Aim of the exercise
From the entries that follow, copy each line in which "will" appears.

Records supplied
= Beginning of Section =

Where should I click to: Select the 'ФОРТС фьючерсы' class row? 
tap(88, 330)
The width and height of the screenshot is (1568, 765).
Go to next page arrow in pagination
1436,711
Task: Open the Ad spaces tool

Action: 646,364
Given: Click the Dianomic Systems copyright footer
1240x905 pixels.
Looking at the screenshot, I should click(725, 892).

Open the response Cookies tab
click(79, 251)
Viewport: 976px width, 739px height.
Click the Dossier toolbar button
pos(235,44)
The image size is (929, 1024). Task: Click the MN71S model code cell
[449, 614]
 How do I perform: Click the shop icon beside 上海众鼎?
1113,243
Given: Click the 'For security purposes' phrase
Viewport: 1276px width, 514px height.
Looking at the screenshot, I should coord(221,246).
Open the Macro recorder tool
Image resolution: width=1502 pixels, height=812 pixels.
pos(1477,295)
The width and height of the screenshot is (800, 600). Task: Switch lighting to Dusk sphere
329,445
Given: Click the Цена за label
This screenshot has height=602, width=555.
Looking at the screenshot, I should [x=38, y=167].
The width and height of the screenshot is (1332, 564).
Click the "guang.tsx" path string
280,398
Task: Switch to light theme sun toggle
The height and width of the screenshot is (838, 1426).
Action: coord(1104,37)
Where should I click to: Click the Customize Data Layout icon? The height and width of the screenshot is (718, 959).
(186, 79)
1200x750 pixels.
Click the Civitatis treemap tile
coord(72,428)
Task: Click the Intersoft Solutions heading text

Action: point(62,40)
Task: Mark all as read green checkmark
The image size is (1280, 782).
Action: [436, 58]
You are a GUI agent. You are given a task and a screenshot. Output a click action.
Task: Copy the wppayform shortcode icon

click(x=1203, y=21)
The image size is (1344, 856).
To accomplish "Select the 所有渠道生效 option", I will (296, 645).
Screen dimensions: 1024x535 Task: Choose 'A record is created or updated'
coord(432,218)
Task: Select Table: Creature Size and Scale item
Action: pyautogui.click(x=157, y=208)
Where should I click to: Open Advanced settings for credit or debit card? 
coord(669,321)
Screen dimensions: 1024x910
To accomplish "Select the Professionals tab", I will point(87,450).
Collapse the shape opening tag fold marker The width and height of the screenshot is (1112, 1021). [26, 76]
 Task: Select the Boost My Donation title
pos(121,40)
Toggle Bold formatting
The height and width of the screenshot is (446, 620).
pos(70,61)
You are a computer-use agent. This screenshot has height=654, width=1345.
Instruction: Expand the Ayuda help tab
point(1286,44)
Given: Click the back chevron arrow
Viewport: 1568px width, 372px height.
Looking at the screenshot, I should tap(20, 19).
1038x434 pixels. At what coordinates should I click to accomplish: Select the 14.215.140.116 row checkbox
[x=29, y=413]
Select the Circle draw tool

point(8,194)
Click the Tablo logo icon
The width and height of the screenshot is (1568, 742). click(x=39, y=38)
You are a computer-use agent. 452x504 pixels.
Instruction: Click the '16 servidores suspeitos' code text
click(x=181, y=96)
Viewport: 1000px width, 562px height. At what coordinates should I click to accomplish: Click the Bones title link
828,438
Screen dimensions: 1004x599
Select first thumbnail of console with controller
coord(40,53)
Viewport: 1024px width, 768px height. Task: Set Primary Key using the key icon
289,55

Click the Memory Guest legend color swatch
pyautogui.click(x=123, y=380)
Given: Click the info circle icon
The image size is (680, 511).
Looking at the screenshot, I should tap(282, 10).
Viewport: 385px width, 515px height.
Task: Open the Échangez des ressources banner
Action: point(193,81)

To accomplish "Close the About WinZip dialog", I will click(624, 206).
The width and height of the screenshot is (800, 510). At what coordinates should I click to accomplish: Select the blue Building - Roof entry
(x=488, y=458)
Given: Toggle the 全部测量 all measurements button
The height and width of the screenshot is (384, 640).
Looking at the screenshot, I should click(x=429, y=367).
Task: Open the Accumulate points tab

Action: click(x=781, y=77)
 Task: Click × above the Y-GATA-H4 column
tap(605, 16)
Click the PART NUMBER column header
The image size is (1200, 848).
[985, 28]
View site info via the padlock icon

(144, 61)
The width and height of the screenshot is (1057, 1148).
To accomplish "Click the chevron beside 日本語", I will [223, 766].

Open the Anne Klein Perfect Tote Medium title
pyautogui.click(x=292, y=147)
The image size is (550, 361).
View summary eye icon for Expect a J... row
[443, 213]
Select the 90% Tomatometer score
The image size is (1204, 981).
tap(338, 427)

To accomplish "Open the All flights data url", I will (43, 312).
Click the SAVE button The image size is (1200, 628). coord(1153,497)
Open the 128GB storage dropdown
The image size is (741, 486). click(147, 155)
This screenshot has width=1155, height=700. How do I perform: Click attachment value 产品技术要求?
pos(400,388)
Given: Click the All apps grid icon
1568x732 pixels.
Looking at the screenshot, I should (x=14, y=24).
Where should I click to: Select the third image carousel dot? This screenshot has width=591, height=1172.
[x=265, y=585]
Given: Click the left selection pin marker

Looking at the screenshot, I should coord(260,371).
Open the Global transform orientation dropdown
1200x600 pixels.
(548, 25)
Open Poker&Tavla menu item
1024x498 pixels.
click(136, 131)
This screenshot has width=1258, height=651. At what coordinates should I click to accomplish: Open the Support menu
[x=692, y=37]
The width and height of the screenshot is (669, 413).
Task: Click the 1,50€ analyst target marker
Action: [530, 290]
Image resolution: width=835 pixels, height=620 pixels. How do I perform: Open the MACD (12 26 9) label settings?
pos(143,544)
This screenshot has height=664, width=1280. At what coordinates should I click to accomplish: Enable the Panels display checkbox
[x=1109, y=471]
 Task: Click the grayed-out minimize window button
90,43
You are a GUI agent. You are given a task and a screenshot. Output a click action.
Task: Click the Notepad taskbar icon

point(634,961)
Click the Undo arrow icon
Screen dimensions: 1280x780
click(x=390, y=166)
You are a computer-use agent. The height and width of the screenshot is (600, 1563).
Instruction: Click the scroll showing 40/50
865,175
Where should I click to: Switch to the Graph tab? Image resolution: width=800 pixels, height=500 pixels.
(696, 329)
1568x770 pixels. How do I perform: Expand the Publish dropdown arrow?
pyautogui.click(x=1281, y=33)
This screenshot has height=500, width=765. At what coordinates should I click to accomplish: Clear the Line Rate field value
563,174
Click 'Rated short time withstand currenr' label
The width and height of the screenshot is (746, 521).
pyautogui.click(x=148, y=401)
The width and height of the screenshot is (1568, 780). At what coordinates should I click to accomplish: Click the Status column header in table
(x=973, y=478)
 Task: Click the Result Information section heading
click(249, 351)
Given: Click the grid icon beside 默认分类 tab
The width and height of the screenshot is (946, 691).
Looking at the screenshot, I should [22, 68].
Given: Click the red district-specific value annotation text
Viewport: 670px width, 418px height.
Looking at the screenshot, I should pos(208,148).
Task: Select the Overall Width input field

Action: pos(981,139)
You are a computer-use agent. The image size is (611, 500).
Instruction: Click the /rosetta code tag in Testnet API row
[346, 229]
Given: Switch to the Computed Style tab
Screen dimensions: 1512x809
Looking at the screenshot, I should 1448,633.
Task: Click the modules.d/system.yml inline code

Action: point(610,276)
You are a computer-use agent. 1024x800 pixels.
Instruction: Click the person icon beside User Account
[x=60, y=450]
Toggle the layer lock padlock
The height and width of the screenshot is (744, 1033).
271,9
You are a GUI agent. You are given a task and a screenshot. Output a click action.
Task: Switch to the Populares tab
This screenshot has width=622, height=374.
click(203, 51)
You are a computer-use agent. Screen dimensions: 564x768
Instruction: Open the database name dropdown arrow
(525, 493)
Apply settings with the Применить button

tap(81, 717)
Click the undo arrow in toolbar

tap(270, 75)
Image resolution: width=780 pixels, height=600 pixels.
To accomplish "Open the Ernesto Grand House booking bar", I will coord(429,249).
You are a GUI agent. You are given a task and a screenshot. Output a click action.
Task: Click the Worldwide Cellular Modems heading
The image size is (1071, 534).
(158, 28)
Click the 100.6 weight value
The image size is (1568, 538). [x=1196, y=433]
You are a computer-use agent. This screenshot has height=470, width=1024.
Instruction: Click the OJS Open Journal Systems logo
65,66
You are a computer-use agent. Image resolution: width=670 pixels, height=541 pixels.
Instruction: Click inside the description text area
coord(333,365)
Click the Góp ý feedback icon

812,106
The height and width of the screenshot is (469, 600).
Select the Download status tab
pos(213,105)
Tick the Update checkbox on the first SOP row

= End of Section =

Response to the exercise
To accomplish "Select the 所有渠道生效 option", I will (296, 645).
To accomplish "Select the Professionals tab", I will point(87,450).
To accomplish "Close the About WinZip dialog", I will click(624, 206).
To accomplish "Click the chevron beside 日本語", I will [223, 766].
To accomplish "Open the All flights data url", I will (43, 312).
To accomplish "Open the Ernesto Grand House booking bar", I will coord(429,249).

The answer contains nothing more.